I've seen a few time ago somone asking help for an complex search form. I cant remember what post but the search page was to complex to at least be shure that you wont miss something from the search.
I've been using an simple idee for some time and it seems that it works for any amount of search fields.
I'll make this example with 4 parameters.
database - clients id - numeric name - varchar(text) ocupation - varchar(text) age - numeric
i'll assume that the search will be after name,ocupation and age with and display order
I've received a good sugestion to add some warnings about how vulnerable is this code to "SQL injection attacks". This is true and the code presented here should be used as guideline and should be propper sanitized against SQL injection attacks.

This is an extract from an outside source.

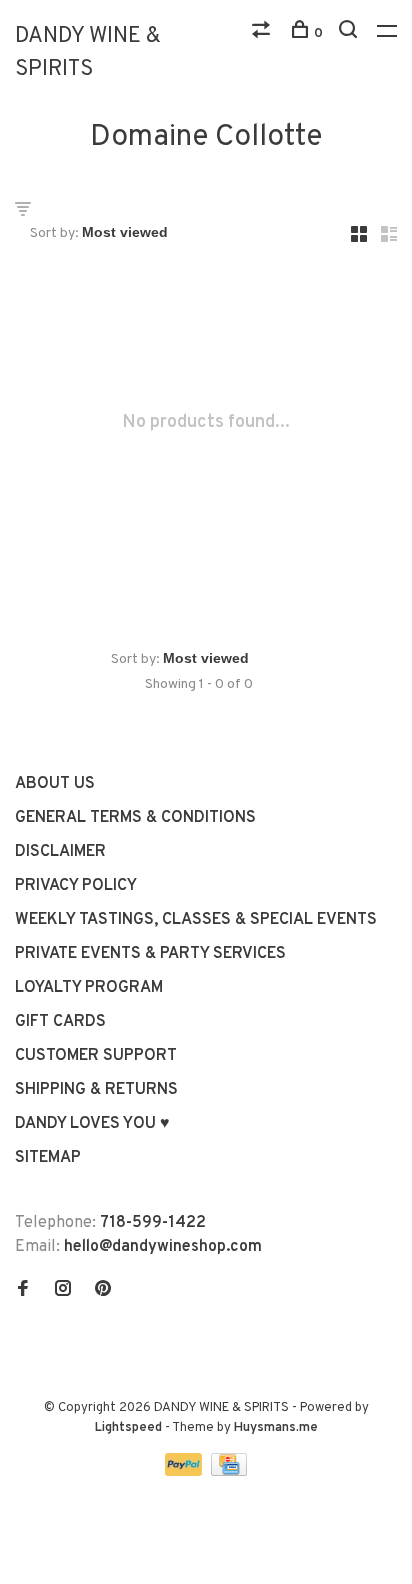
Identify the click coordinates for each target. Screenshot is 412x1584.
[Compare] (263, 33)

'setting up the query parts 'if name it's empty it search for every name if name<>"" then sql_name=" AND name like '%"&name&"%'" end if
'if ocupation it's empty it search for every ocupation if ocupation<>"" then sql_ocupation=" AND ocupation like '%"&ocupation&"%'" end if
'if age it's empty it search for every age if age<>"" then sql_age=" AND age="&age end if
if order<>"" then sql_order=order else 'default order sql_order="id" end if
'building up the main query simple and easy sql="select * from clients where 1=1 " & sql_name & " " & sql_ocupation & " " & sql_age & " order by " & sql_order
This should solve all the problems and complications in your search criteria. The mai trick is using "where 1=1" thing which gives you the liberty to add to each condition easy in your main sql statement.